** 任务要求 **
请从下面的条目中逐字摘录从含有“Given: Open the WhatsApp social icon”的那一行到含有“click(x=493, y=72)”的那一行，首尾两行都算在内。答案里不要放图片。

目标出现位置的各行:
▼▼▼

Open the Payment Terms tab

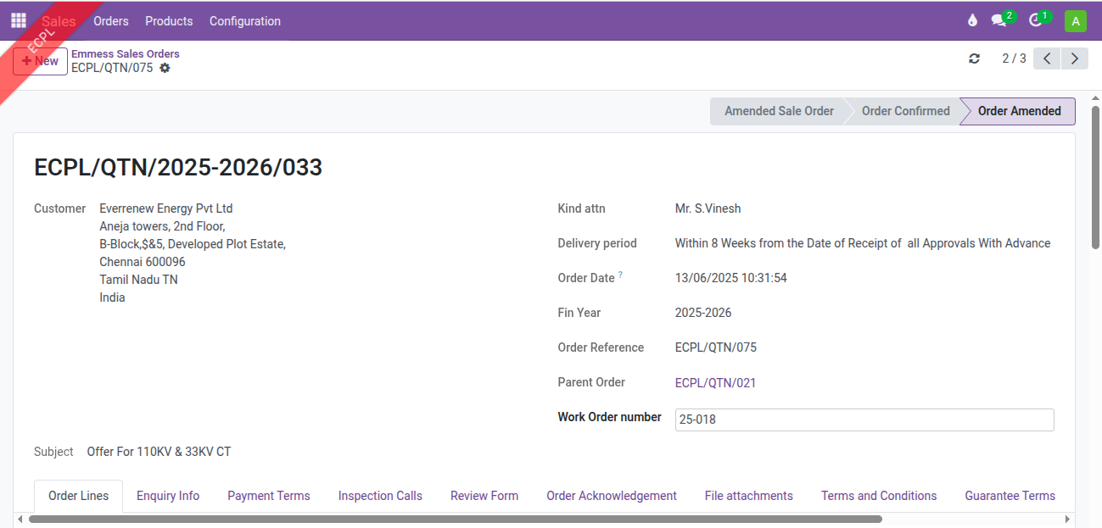point(269,496)
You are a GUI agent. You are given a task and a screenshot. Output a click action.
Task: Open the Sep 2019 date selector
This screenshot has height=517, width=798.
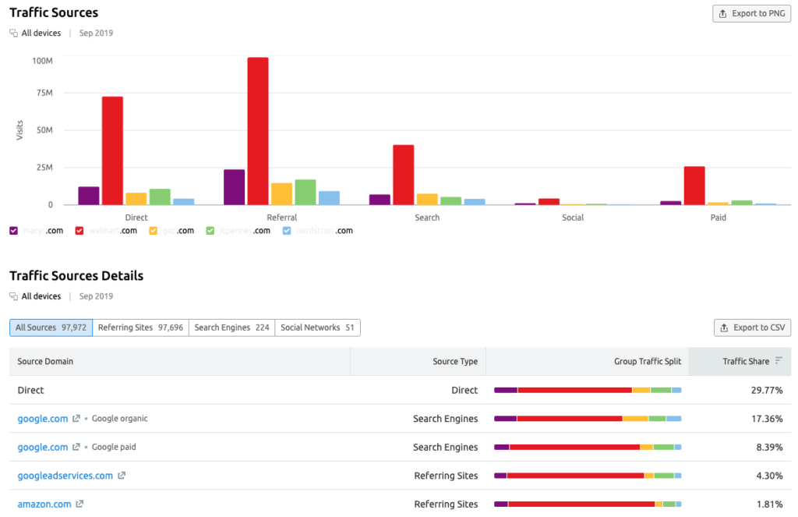pyautogui.click(x=94, y=33)
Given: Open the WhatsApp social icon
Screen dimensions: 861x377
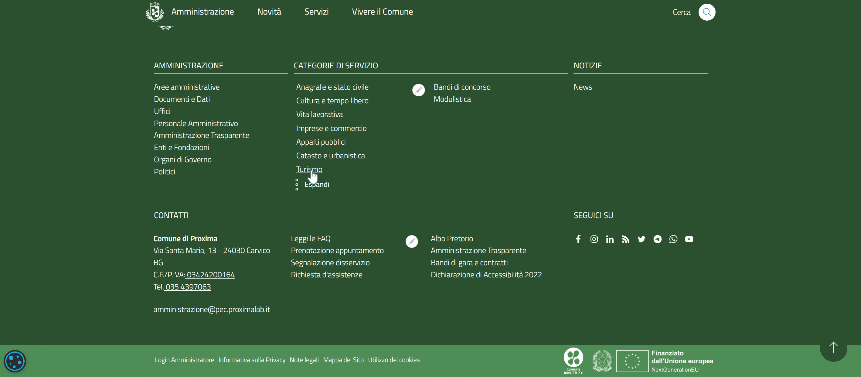Looking at the screenshot, I should tap(673, 239).
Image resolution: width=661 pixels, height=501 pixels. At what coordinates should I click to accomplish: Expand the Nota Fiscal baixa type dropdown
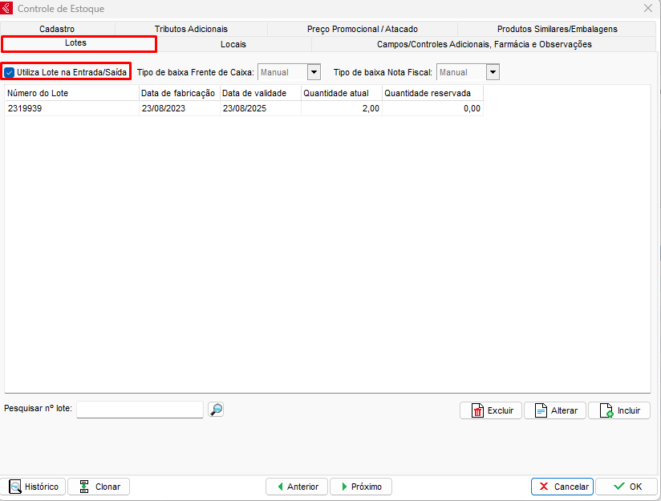click(x=493, y=72)
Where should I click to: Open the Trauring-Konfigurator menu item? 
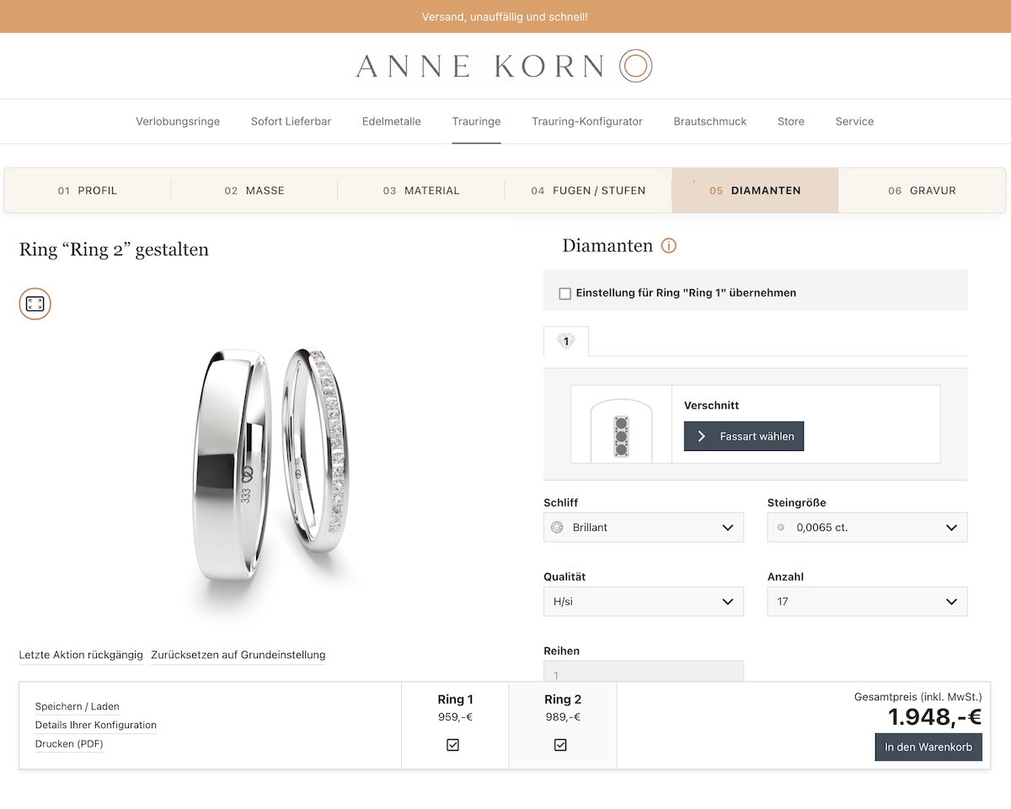click(587, 121)
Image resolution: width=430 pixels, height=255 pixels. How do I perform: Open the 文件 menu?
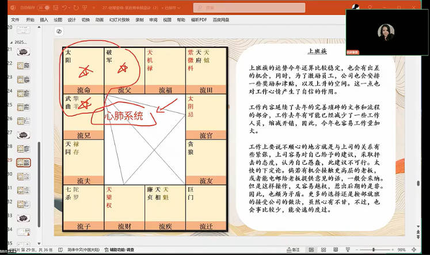tap(15, 20)
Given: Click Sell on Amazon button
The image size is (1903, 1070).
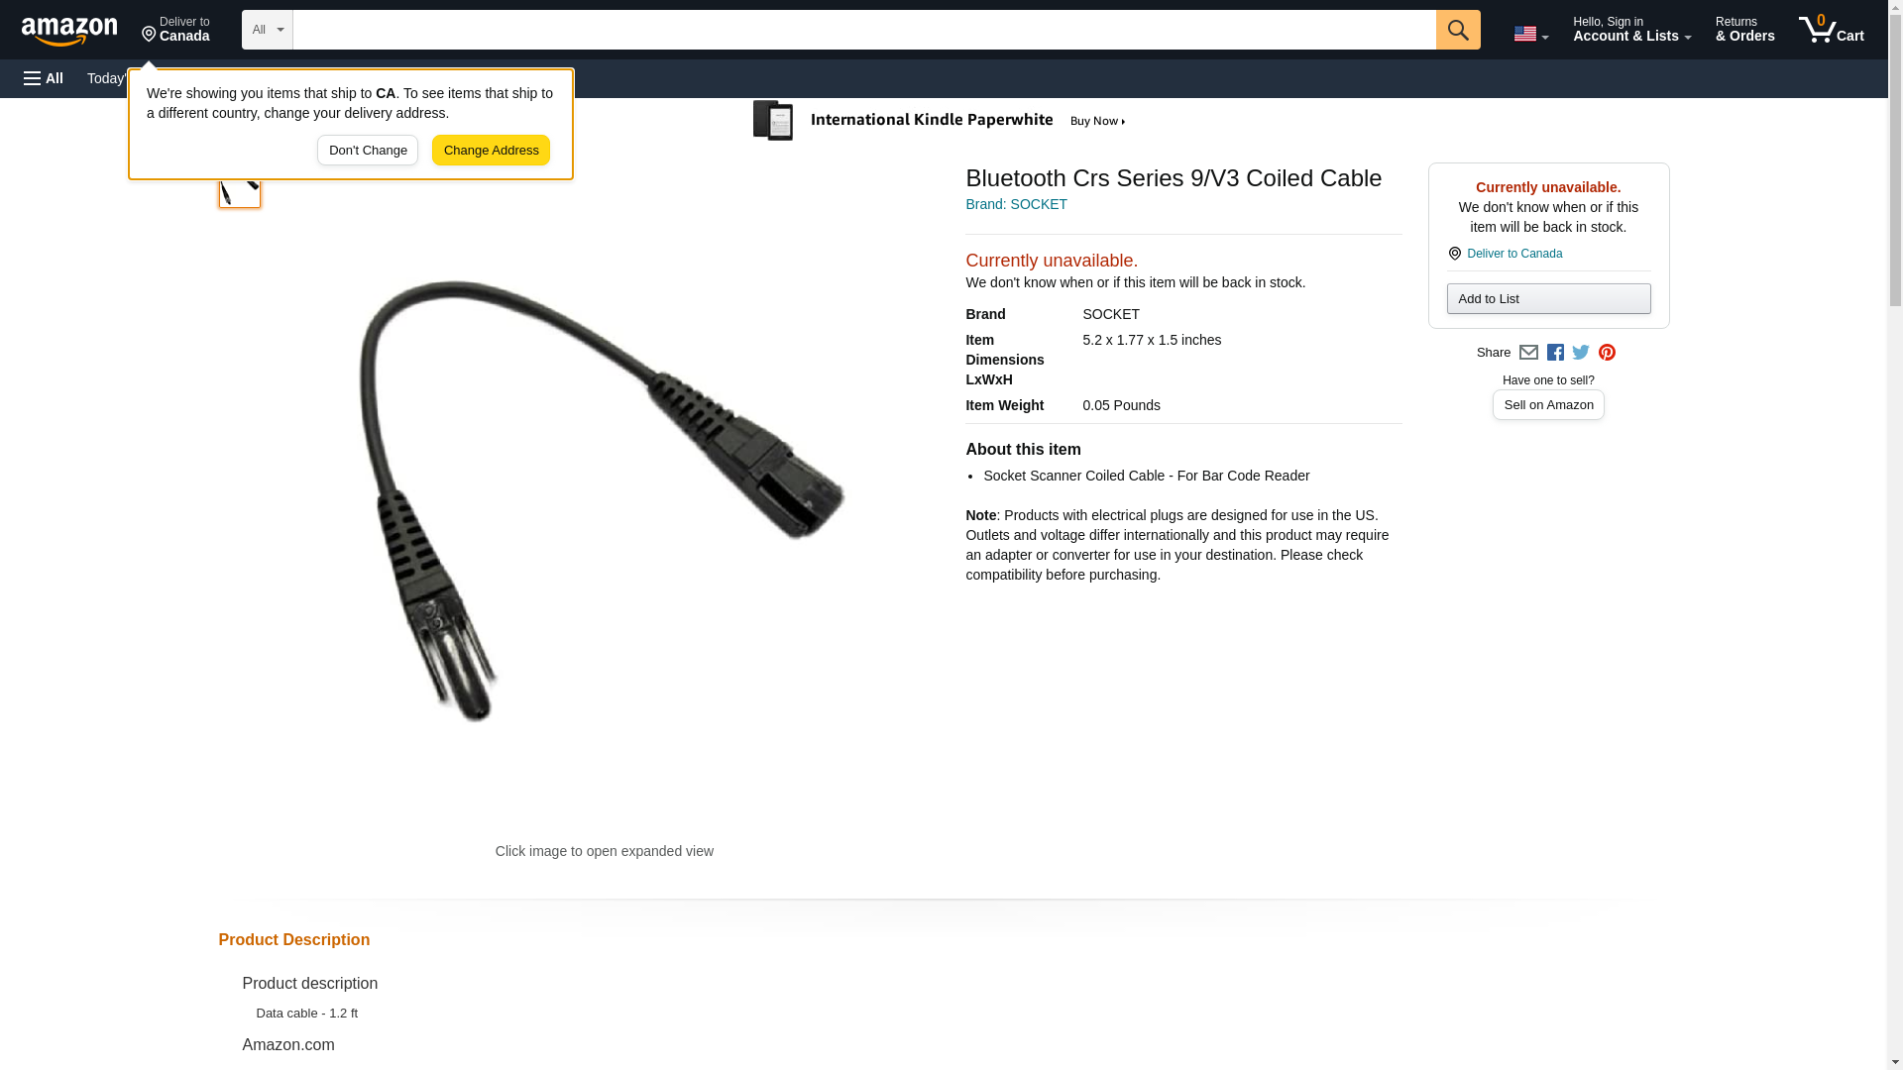Looking at the screenshot, I should click(x=1548, y=405).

▲▲▲

** 练习作答 **
Given: Open the WhatsApp social icon
Screen dimensions: 861x377
Looking at the screenshot, I should tap(673, 239).
Image resolution: width=661 pixels, height=501 pixels. At what coordinates should I click to accomplish: Expand the Nota Fiscal baixa type dropdown
click(x=493, y=72)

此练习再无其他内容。